The term YUHA was adopted in 1977 by the European League Against Rheumatism, and in 1983 by the American Association of Rheumatology to designate arthritis in childhood for more than three months.
In 1985, on the recommendation of the III All-Union Congress of Rheumatogens, the widespread term juvenile rheumatoid arthritis was proposed to be divided into two independent diseases – juvenile rheumatoid arthritis and juvenile chronic arthritis.
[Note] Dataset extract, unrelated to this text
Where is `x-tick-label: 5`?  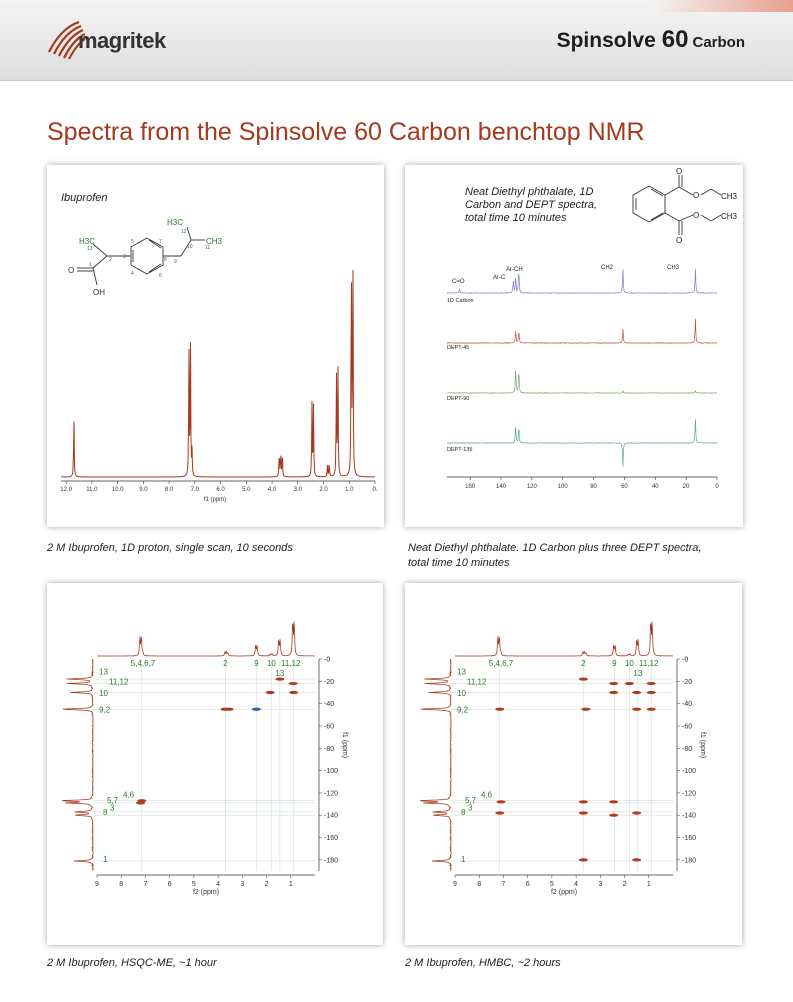
x-tick-label: 5 is located at coordinates (194, 884).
This recommendation is not so much terminological,
how much essential meaning, since the title itself shares the JRA and YUHA. Given the lack of a common nomenclature in our country in this manual, we considered it possible to combine all forms of chronic arthritis, including juvenile rheumatoid arthritis, under the term YUHA. Observations on patients with YUHA show convincingly that by no means in all cases does the child experience a progression of the process and destruction of the arteries, in fact, obligatory for RA. The presence of such “benign” forms of UHA requires a very cautious attitude to the diagnosis and, of course, the tactics of active therapeutic intervention.
Data on the prevalence of Yuha is very controversial. Probably the closest to the truth are the numbers 0.3-0.4 per thousand children. Particularly alarming is the trend towards an increase in cases of UHA. Thus, according to the data of Leningrad, over the past 20 years, the number of observed patients has doubled, similar data are presented for other regions of the Soviet Union and abroad.
In childhood, the highest peak in the incidence rate is 2–6 years old, then up to puberty, the incidence remains approximately at the same level, then a slight increase in the incidence of diseases is observed again. At all ages, girls are more often ill, but this prevalence is most pronounced at the age of 2–4 years, when the ratio of girls to boys is 3: 1, and to a somewhat lesser extent after 10 years (1.5: 1 ratio).
When analyzing premorbid background, attention is drawn to the fact that the disease most often develops in children who were previously considered healthy. In the period preceding the disease, approximately 15% of children can be associated with postponed inflammatory diseases, most often acute acute respiratory disease. In the same number of children, the disease is preceded by trauma, and, trauma as a provoking factor, is more often observed in the case of joint disease. I would like to note that in 5–7% of children YUHA occurs on such provoking factors as vaccination (DTP, tetanus, etc.) and the administration of drugs, most often gamma globulin. In these cases, in most children, the disease immediately begins as a system.
Nearly 20% of patients with UHA include relatives with RA and diffuse connective tissue diseases.
Clinic. Undoubtedly, the main clinical symptom, which unites all quite different in clinical; manifestations of the form of Yuha is arthritis.
As is known, the clinical signs of joint damage are composed of three main characteristics: pain, change in shape, and impaired function.